● Aufgabe: Gegen wen richtet sich der Zorn laut der Lexikondefinition im Text über das Zürnen meistens?

● Textauszug:
>>

Darf ein Christ zürnen?

Darf ein Christ zürnen?

 

Abbildung 1 Ein Zornesausbruch gleicht „wilden Wellen des Meeres, die ihre eigene Schande ausschäumen.“ – Judas 1,13b (Foto am 5. Februar 2007 Agia Napa Südzypern).

 Ist Zornesausbruch Sünde?

 

Im „Meyers Neues Lexikon“ finden wir folgende Definition des Wortes `Zorn`:

Zorn, leidenschaftlicher und heftiger Unwille über etwas, das als Unrecht empfunden wird oder den eigenen Intentionen und Wünschen zuwiderläuft. Zorn äußert sich in Miene, Wort oder Handlung und richtet sich meist gegen eine bestimmte Person.“

 

Nun, die Frage, ist Zornesausbruch Sünde oder darf ein Christ zürnen, stellt sich für einige Christen aufgrund von zwei Aussagen des Neuen Testamentes.

<<

● Gezeigtes Material:
>>

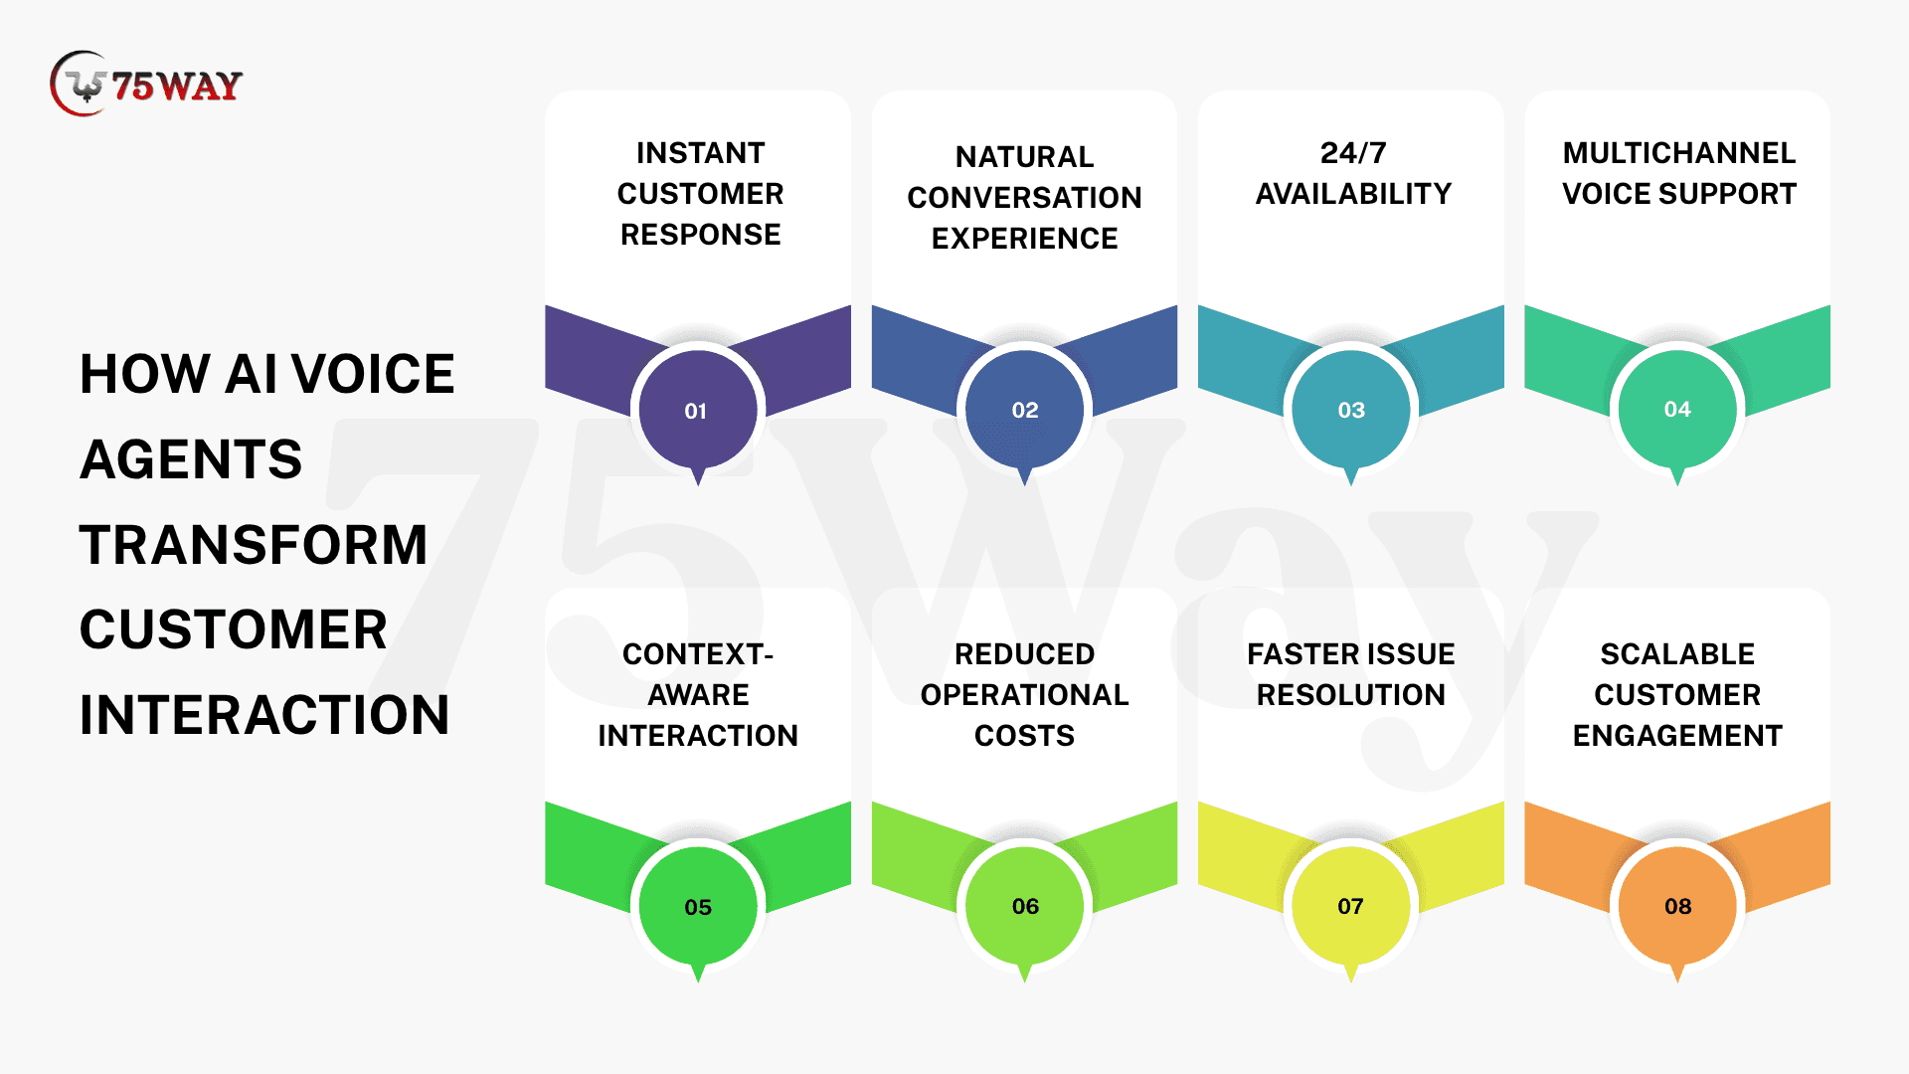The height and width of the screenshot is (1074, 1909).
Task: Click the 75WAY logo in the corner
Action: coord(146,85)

<<
>>

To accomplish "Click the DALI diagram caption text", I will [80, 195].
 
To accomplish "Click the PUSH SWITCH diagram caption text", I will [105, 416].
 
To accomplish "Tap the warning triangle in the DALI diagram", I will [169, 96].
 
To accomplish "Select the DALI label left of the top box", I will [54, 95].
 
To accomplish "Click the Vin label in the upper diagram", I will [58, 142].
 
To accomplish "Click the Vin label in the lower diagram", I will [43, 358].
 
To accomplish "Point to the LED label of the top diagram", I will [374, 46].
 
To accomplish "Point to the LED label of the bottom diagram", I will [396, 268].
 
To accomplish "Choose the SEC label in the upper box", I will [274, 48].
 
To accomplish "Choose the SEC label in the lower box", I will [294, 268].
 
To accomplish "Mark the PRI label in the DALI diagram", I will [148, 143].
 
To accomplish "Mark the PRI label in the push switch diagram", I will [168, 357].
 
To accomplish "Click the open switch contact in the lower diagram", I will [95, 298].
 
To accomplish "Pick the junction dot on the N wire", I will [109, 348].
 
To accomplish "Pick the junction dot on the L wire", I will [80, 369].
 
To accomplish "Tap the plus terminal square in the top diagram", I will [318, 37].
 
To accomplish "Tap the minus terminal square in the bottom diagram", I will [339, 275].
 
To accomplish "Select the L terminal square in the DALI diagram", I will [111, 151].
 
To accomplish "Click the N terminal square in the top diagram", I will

<<

● Antwort: Gegen eine bestimmte Person.